I was best as basketball because of my height, as I towered over pretty much everyone else at that age, but it was softball I loved. I was a slugger and by my freshman year, I earned an award for the Varsity team’s most homeruns hit during the season. By that time, dad was just my off-the-field coach, but like me, he always had a hard time staying silent when he thought a wrong was done and I can recall one particular incident that caused me an especially hard time in school…
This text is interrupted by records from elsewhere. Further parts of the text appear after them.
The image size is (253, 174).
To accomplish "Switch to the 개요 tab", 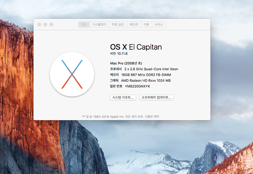I will [x=84, y=25].
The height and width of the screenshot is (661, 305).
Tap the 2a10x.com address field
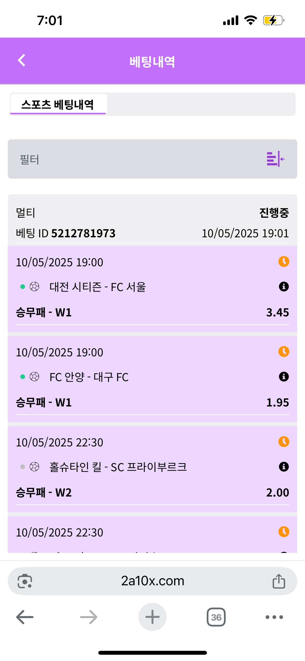pyautogui.click(x=153, y=581)
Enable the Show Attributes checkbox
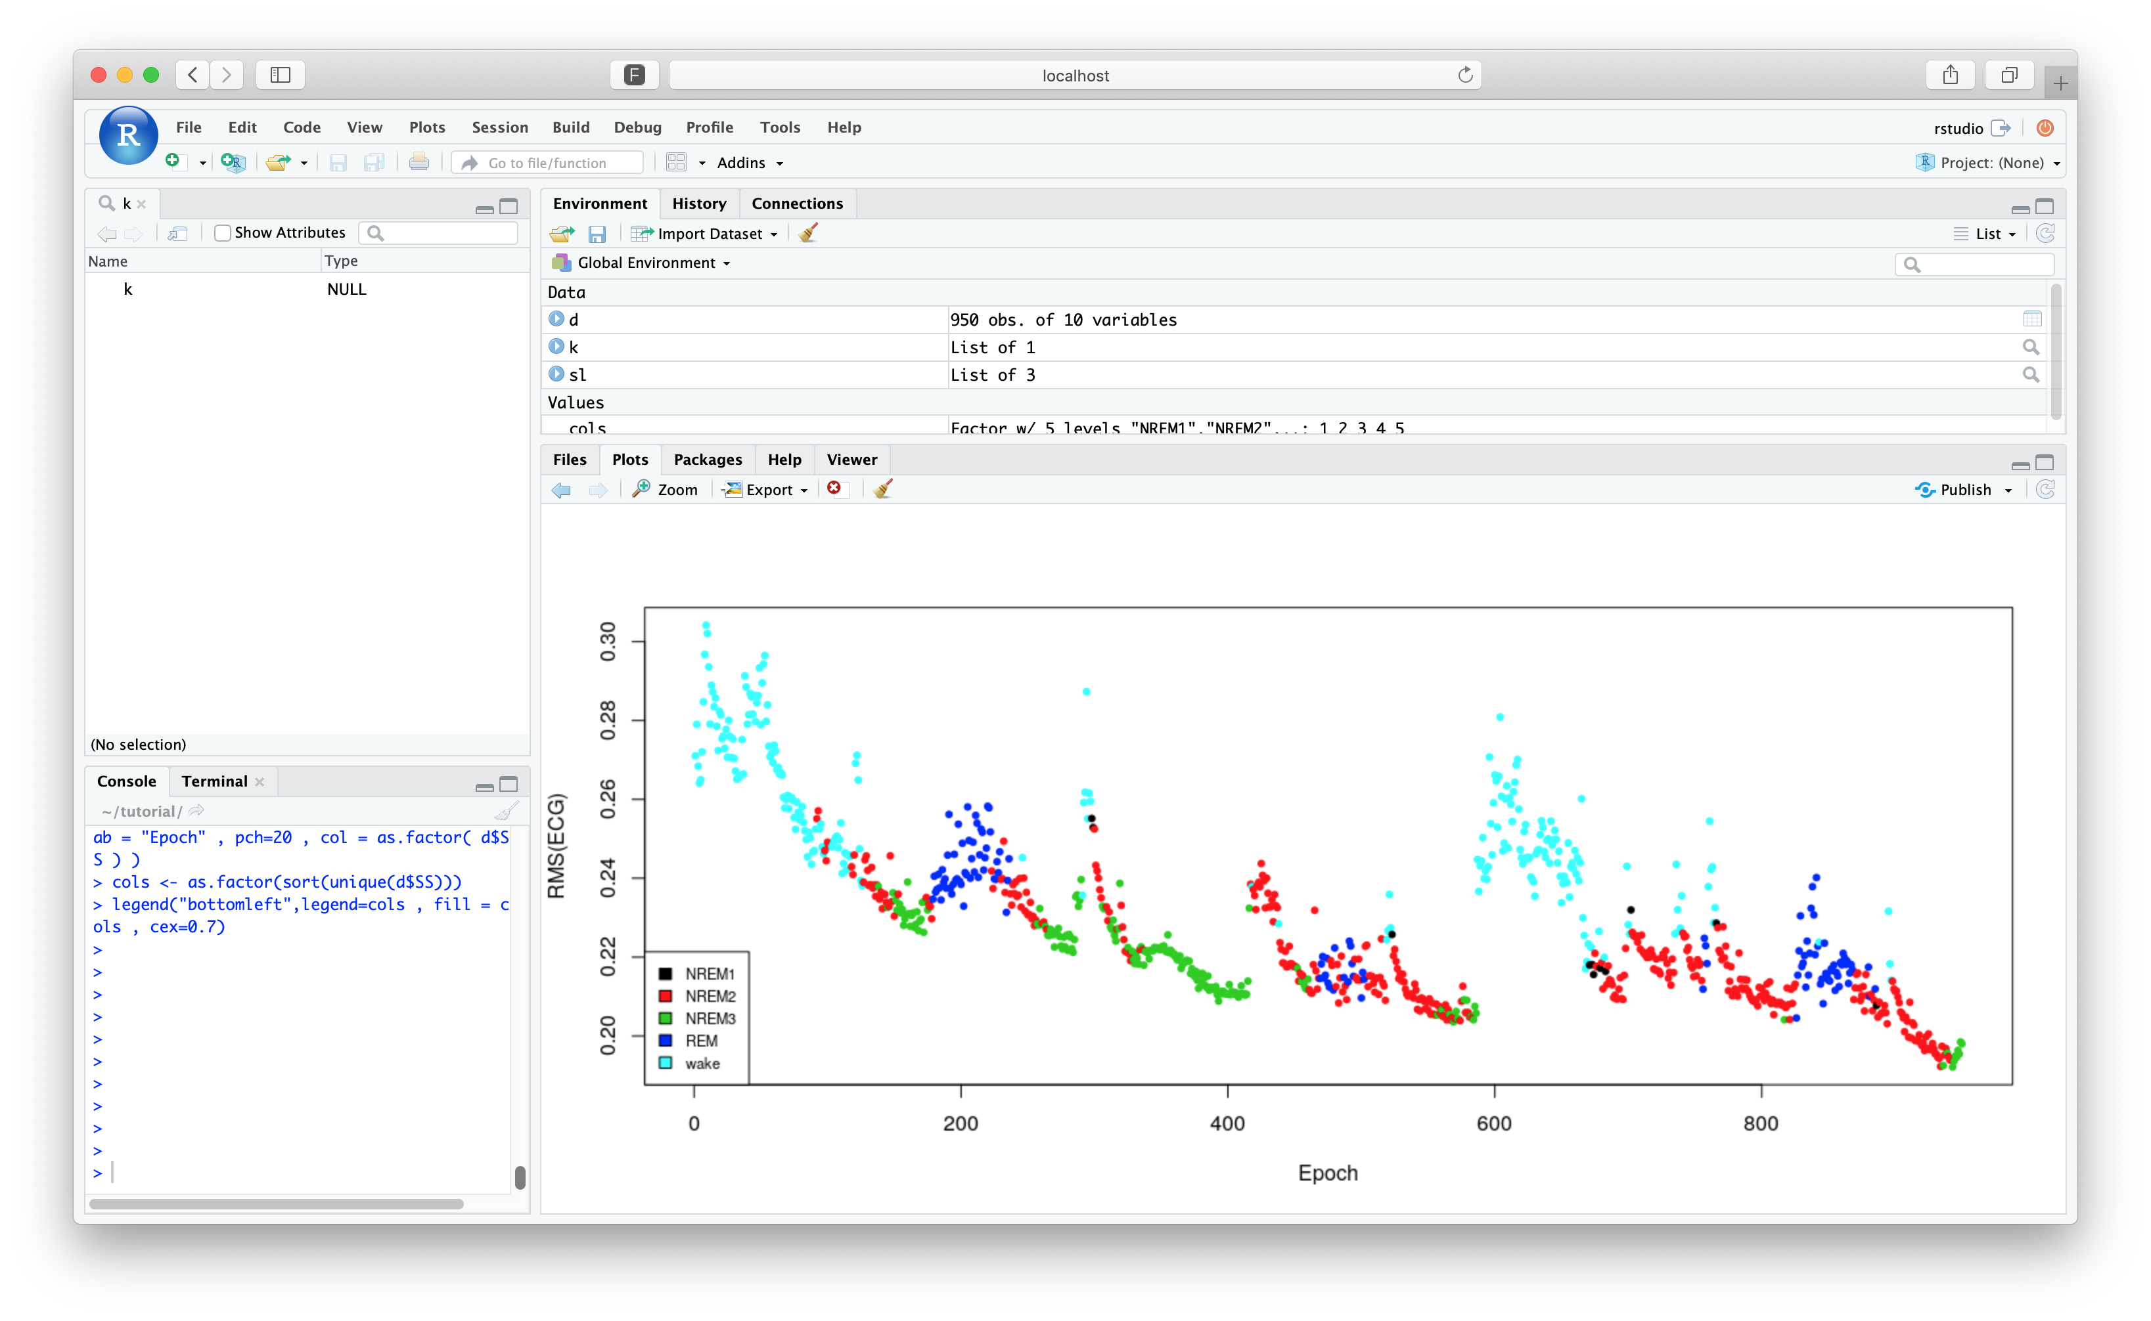This screenshot has height=1321, width=2151. (223, 232)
It was nearing the end of that 9th grade softball season and the All-County Team was getting ready to be announced. The coach made his nominations and I wasn’t one of them. Another freshman, however, was. As I recall, Dad’s objection was that she was a great ballplayer but had been hurt and out for most of the season and there was a better choice for the nomination he felt the coach had overlooked. Anyway, Dad spoke up and pointed this out to the coach who apparently told the nominated player’s mother who said something to dad before one of the games, something along the lines of, “You shouldn’t have said (so and so)” and Dad replied with, “You don’t even know what I said”, and they let it go at that. Well, I guess the player’s mom told the player who told her/my (high school is so complicated…) friends and they gave me hell about how we(Dad and I) were just jealous that I wasn’t nominated and so forth. Everyone, including myself, assumed it was me that Dad thought should have been nominated. After all, I had the most homeruns… Anyway, I hadn’t had anything to do with Dad talking to the coach, but I’m sure I stood my ground, because that’s just what I did back then, right or wrong.
Later on in the same month, the All-State Team was named. I, as a freshman, received Honorable Mention for All-State. I remember sitting in my same seat in English class, surrounded by the same kids who had mocked me just weeks before for our “jealousy” over the All-County team nominations, and just grinning to myself and thinking, “We sure showed them, Dad.”
Years later, not long before he passed away, I found two softballs on my dad’s desk with game scores written on them. Of all the homeruns I’d hit, why were those two the ones he’d chosen to keep, I asked dad. He asked me if I remembered the ordeal at the tournament where he and so-and-so (the player’s mom’s name shall go unmentioned as, again, peace has long since been made) had bad feelings over the All-County softball nominations? I said, of course, and he proceeded to tell me the rest of that story a la Earl Pitts in my early childhood memories:
After they’d had those few words, he chose to move his chair to behind the outfield fence and watched the game from there, I assume alone, to avoid further confrontation (I guess. Remember, this is being recalled some 20 years later.) Anyway, that’s where he was sitting when I sent not one but two homeruns from back-to-back at bats over the fence right to him. He was so proud and, because he’d been sitting out there, he was in the right place to grab them and stick them in his coat pocket.
When I told that part to Dad, about the other kids making fun of me in class for being jealous that I didn’t get the All-County nomination and then how I was so proud of the All-State nod, Isaid, “Well, then I guess we showed them twice, didn’t we?Once with the home runs and once with the award.” He looked at me like I had three heads and said, “I wasn’t even arguing for you to be nominated. I was talking about Jess. She was a senior who pitched well every single game and had a solid batting average. He wouldn’t have won a game without her. You were just a freshman!”
Well, at least I’ll always have my home run balls and another memory to bring me a smile when I miss him more than I think I can stand it. Sometimes, I look at my two beautiful daughters and think, “Look, Dad! I hit two more home runs for you to be proud of.” I think they are keepers, too.